Use: For the treatment of hypertension either alone or in combination with other antihypertensive medications
Usual Adult Dose for Congestive Heart Failure
Initial dose: 1 mg orally once a day
Target dose: 4 mg orally once a day
Comments:
- If the 4 mg dose is not well tolerated, patients may continue therapy with the greatest tolerated dose.
Usual Adult Dose for Left Ventricular Dysfunction
Initial dose: 1 mg orally once a day
Target dose: 4 mg orally once a day
Comments:
- If the 4 mg dose is not well tolerated, patients may continue therapy with the greatest tolerated dose.
Usual Adult Dose for Myocardial Infarction
Initial dose: 1 mg orally once a day
Target dose: 4 mg orally once a day
Comments:
- If the 4 mg dose is not well tolerated, patients may continue therapy with the greatest tolerated dose.
Renal Dose Adjustments
Severe renal dysfunction (CrCl less than 30 mL/min):
- Initial dose: 0.5 mg orally once a day
Liver Dose Adjustments
Hepatic cirrhosis:
- Initial dose: 0.5 mg orally once a day
Precautions
US BOXED WARNING: FETAL TOXICITY:
- When pregnancy is detected, discontinue this drug as soon as possible.
- Drugs that act directly on the renin-angiotensin system can cause injury and death to the developing fetus.
Safety and efficacy have not been established in patients younger than 18 years.
Consult WARNINGS section for additional precautions.
Dialysis
Data not available
Other Comments
Monitoring:
Cardiovascular: Monitor blood pressure for response to therapy periodically.

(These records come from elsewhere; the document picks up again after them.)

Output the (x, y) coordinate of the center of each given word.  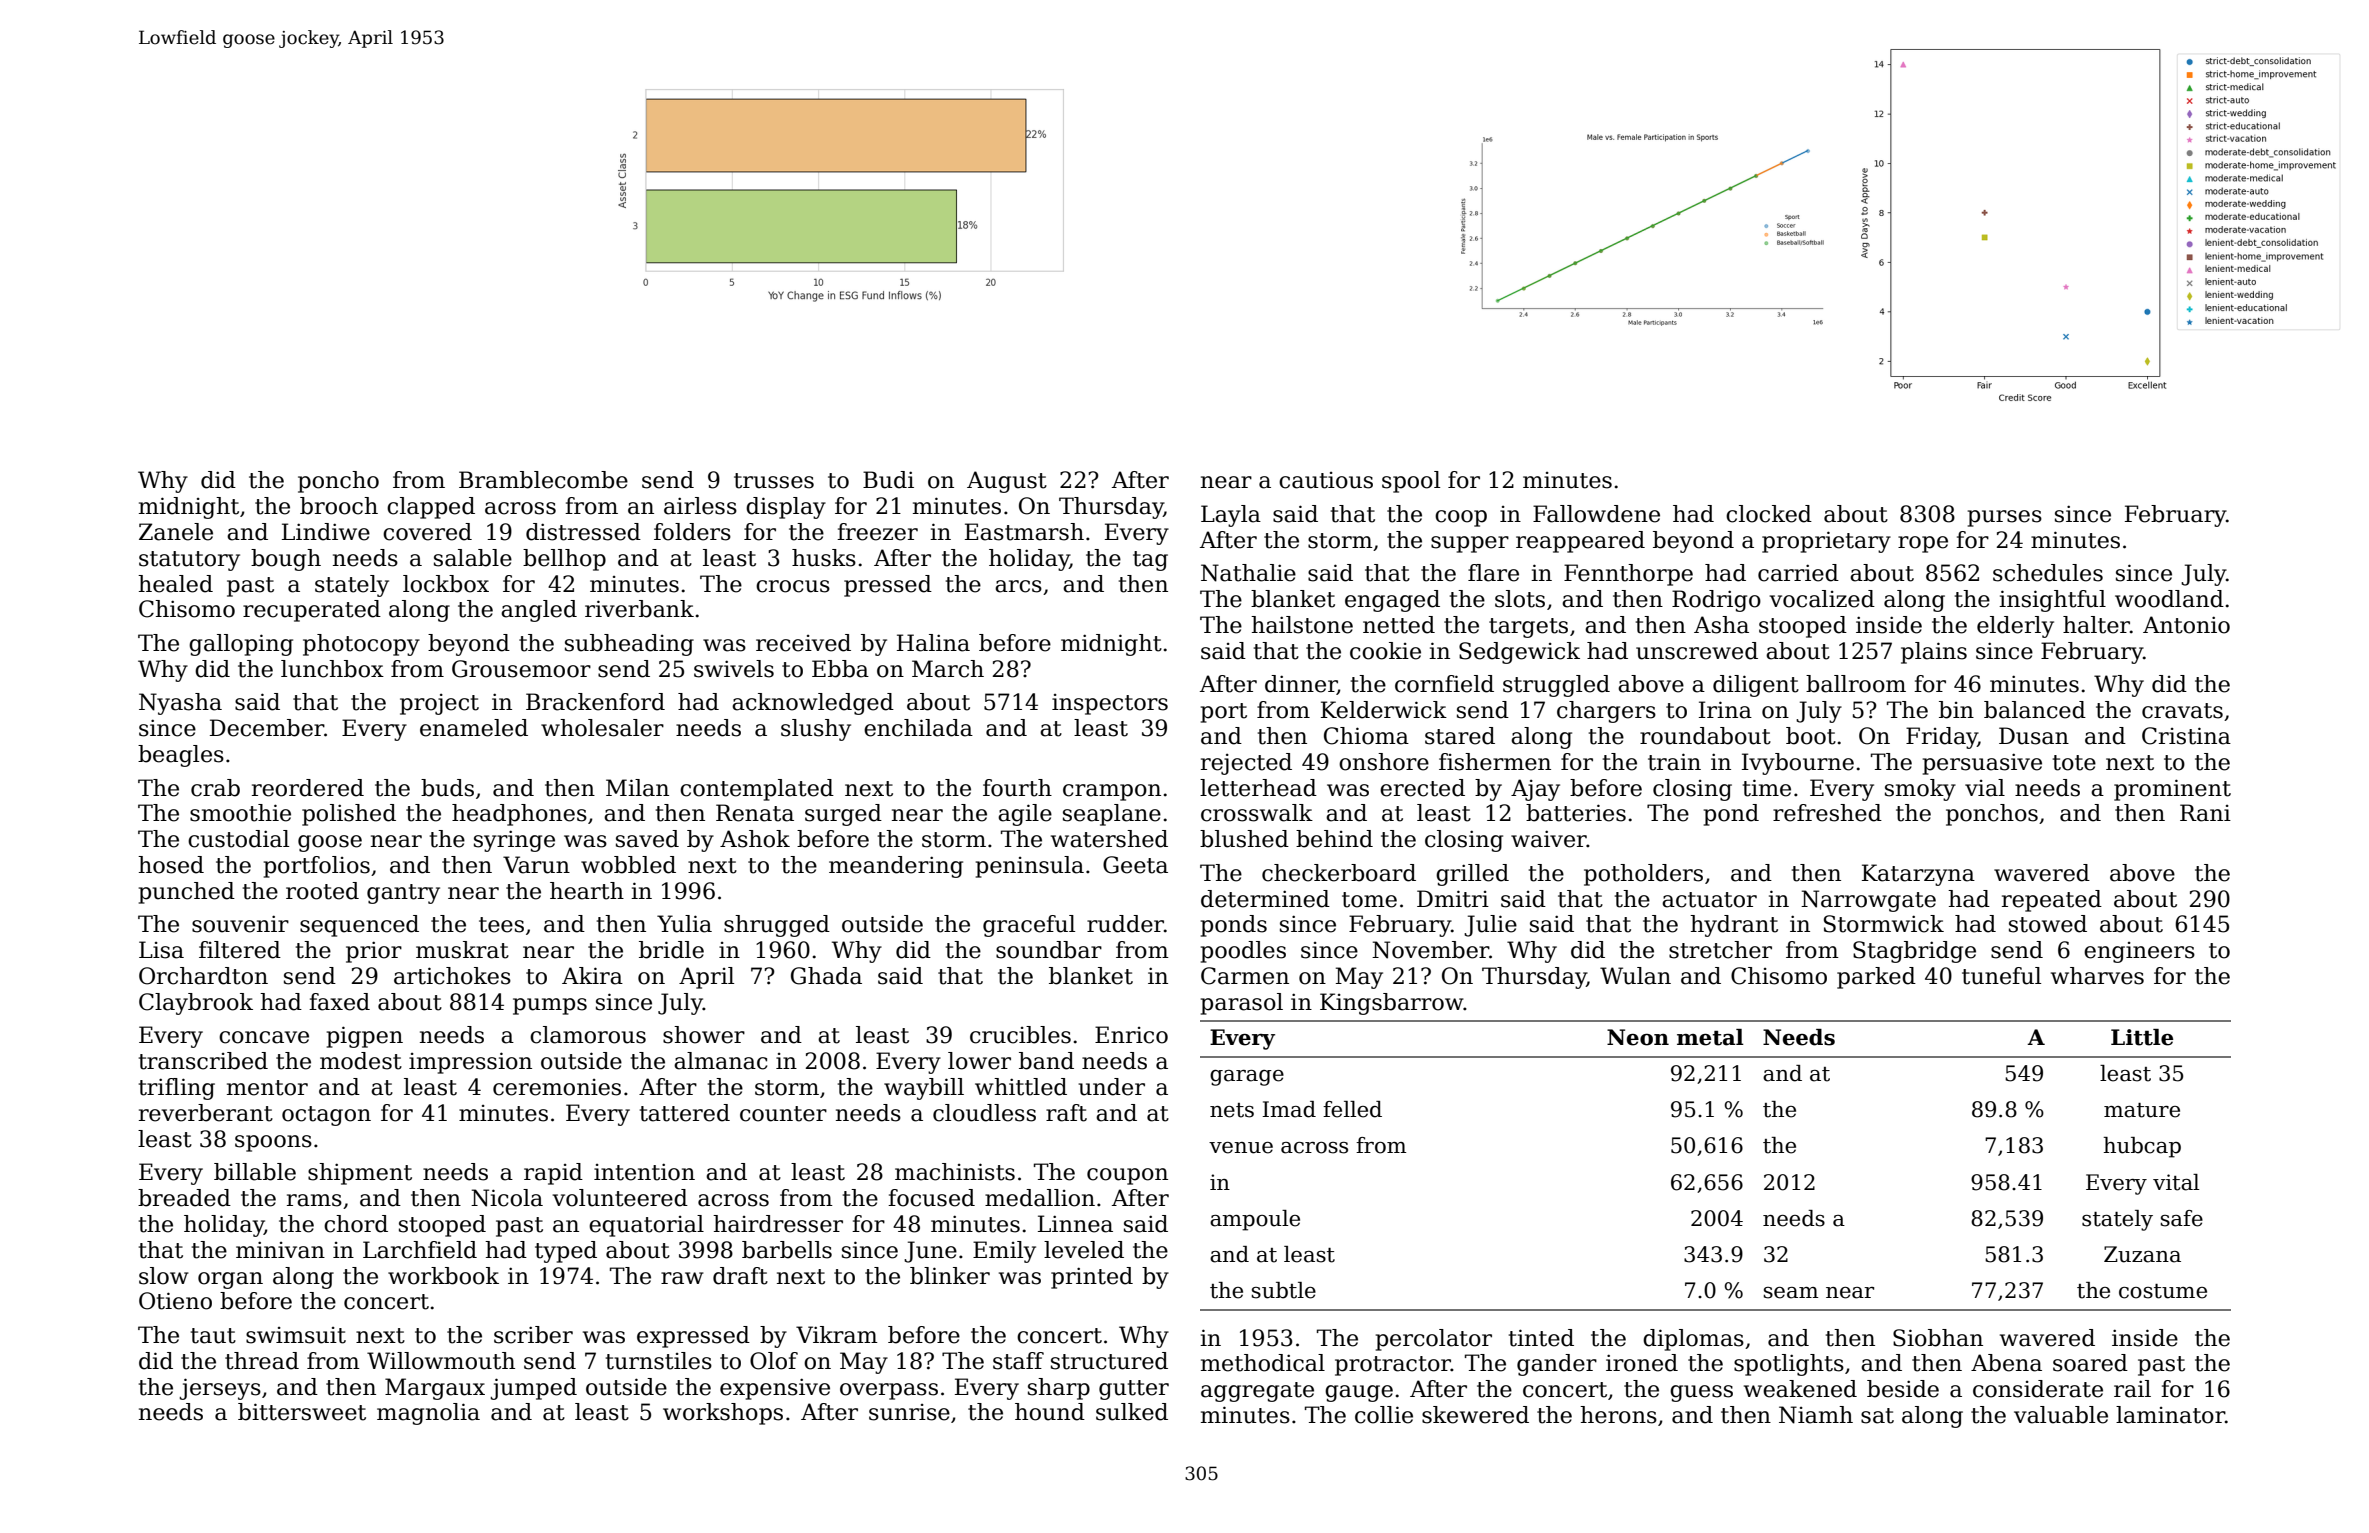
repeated (2052, 901)
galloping (241, 645)
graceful (1029, 926)
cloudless (984, 1113)
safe (2182, 1218)
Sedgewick (1519, 653)
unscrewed (1697, 651)
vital (2176, 1182)
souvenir (240, 924)
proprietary (1826, 542)
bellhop (564, 560)
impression (470, 1063)
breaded (184, 1198)
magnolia (428, 1414)
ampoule (1255, 1220)
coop (1461, 518)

Hematologic: Periodically monitor white blood cell counts in patients with collagen-vascular disease and/ or renal disease
Renal: Monitor renal function prior to initiating and periodically during therapy.
Patient advice:
- Advise patients to immediately report any signs or symptoms of angioedema (breathing difficulty or swelling of face, eyes, lips, or tongue) and to stop taking this drug until consulting a physician.
- Tell patients to promptly report any sign of infection (e.g., sore throat, fever), which may be a sign of neutropenia.
- Caution patients to consult their physician if excessive perspiration, dehydration, vomiting, or diarrhea occurs as it may lead to excessive blood pressure reduction due to reduced fluid volume.
- Advise patients against using potassium-sparing diuretics, potassium supplements or potassium-containing salt substitutes without consulting their physician.
- Caution heart failure patients against rapid increases in physical activity.
- Females of childbearing age should be informed of the consequences of exposure to this drug during pregnancy; ask these patients to report pregnancies as soon as possible.